Dataset entries
====================

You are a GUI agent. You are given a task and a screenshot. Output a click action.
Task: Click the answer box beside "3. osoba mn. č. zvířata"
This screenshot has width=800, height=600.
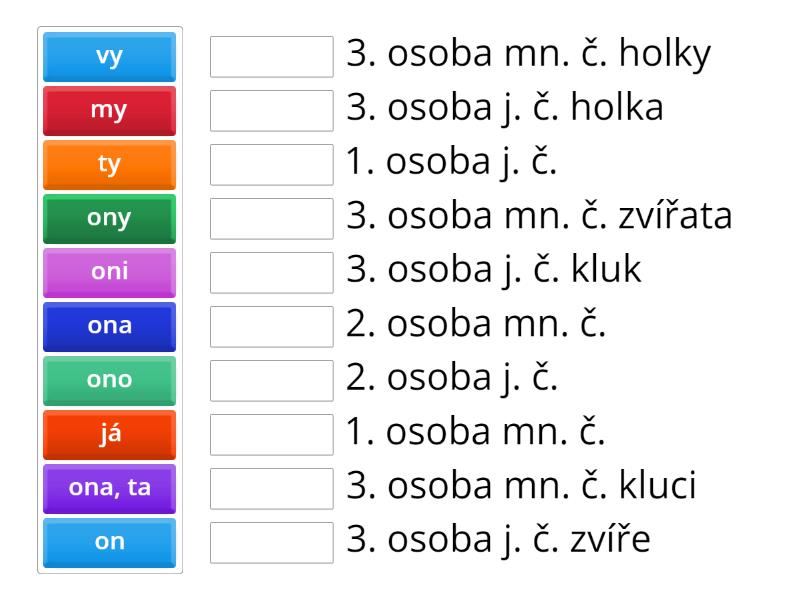click(x=271, y=218)
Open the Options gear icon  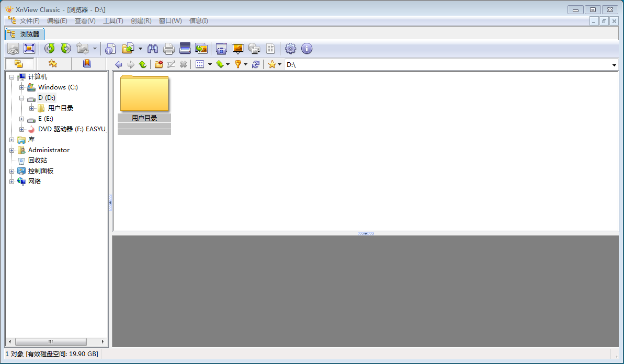pos(290,49)
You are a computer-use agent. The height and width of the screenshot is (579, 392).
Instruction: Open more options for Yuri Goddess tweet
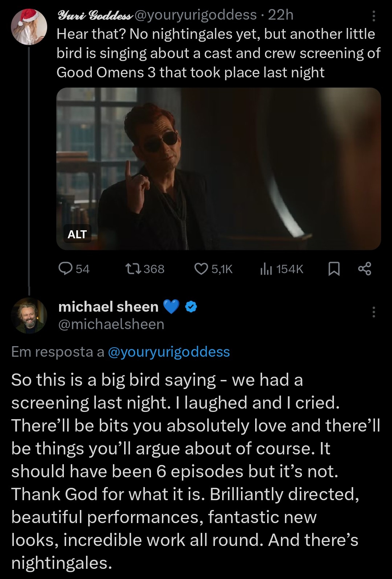pyautogui.click(x=374, y=16)
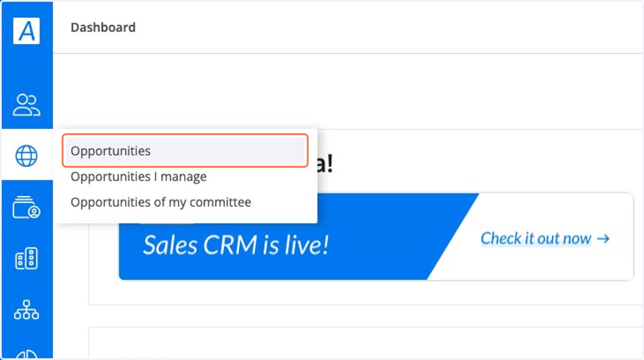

====================

--- AIM OF THE EXERCISE ---
Only the lines from the one containing "You are a computer-use" through the last line of the entries should be transcribed, exactly and with no pictures.

--- RESULT OF THE TASK ---
You are a computer-use agent. The height and width of the screenshot is (579, 392).
Instruction: Open more options for Yuri Goddess tweet
pyautogui.click(x=374, y=16)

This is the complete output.